Exercise prompt: Repeat all of the data exactly. Leave nothing out.

Stored data:

------

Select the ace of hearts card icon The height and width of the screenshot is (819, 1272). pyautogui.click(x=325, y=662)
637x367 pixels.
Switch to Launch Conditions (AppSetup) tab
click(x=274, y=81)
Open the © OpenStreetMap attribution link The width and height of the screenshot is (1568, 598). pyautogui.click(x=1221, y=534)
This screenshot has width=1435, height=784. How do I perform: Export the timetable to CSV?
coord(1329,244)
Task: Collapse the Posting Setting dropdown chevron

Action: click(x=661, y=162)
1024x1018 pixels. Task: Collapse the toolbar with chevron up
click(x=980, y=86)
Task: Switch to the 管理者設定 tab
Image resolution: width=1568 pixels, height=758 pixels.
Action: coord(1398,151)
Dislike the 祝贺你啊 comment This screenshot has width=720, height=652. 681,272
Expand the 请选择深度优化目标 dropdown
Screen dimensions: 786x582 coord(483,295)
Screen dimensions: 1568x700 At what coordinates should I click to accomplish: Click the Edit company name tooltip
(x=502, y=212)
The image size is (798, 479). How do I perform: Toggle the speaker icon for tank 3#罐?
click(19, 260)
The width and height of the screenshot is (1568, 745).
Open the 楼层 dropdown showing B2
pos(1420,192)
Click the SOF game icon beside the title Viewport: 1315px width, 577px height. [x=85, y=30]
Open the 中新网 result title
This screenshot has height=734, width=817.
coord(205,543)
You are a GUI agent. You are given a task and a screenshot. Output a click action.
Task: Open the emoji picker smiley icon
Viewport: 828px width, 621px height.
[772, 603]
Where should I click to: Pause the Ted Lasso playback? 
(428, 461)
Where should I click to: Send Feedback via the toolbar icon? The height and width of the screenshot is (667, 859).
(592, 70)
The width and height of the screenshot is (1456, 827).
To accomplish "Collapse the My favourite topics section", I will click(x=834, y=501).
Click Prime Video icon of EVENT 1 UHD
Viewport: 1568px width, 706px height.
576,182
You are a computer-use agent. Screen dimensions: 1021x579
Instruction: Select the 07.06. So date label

------

Your solution:
Select the ace of hearts card icon The height and width of the screenshot is (819, 1272). pyautogui.click(x=325, y=662)
637x367 pixels.
Switch to Launch Conditions (AppSetup) tab
click(x=274, y=81)
Open the © OpenStreetMap attribution link The width and height of the screenshot is (1568, 598). pyautogui.click(x=1221, y=534)
This screenshot has width=1435, height=784. How do I perform: Export the timetable to CSV?
coord(1329,244)
Task: Collapse the Posting Setting dropdown chevron

Action: click(x=661, y=162)
1024x1018 pixels. Task: Collapse the toolbar with chevron up
click(x=980, y=86)
Task: Switch to the 管理者設定 tab
Image resolution: width=1568 pixels, height=758 pixels.
Action: coord(1398,151)
Dislike the 祝贺你啊 comment This screenshot has width=720, height=652. 681,272
Expand the 请选择深度优化目标 dropdown
Screen dimensions: 786x582 coord(483,295)
Screen dimensions: 1568x700 At what coordinates should I click to accomplish: Click the Edit company name tooltip
(x=502, y=212)
The image size is (798, 479). How do I perform: Toggle the speaker icon for tank 3#罐?
click(19, 260)
The width and height of the screenshot is (1568, 745).
Open the 楼层 dropdown showing B2
pos(1420,192)
Click the SOF game icon beside the title Viewport: 1315px width, 577px height. [x=85, y=30]
Open the 中新网 result title
This screenshot has height=734, width=817.
coord(205,543)
You are a GUI agent. You are given a task and a screenshot. Output a click action.
Task: Open the emoji picker smiley icon
Viewport: 828px width, 621px height.
[772, 603]
Where should I click to: Pause the Ted Lasso playback? 
(428, 461)
Where should I click to: Send Feedback via the toolbar icon? The height and width of the screenshot is (667, 859).
(592, 70)
The width and height of the screenshot is (1456, 827).
To accomplish "Collapse the My favourite topics section", I will click(x=834, y=501).
Click Prime Video icon of EVENT 1 UHD
Viewport: 1568px width, 706px height.
576,182
You are a computer-use agent. Screen dimensions: 1021x579
Instruction: Select the 07.06. So date label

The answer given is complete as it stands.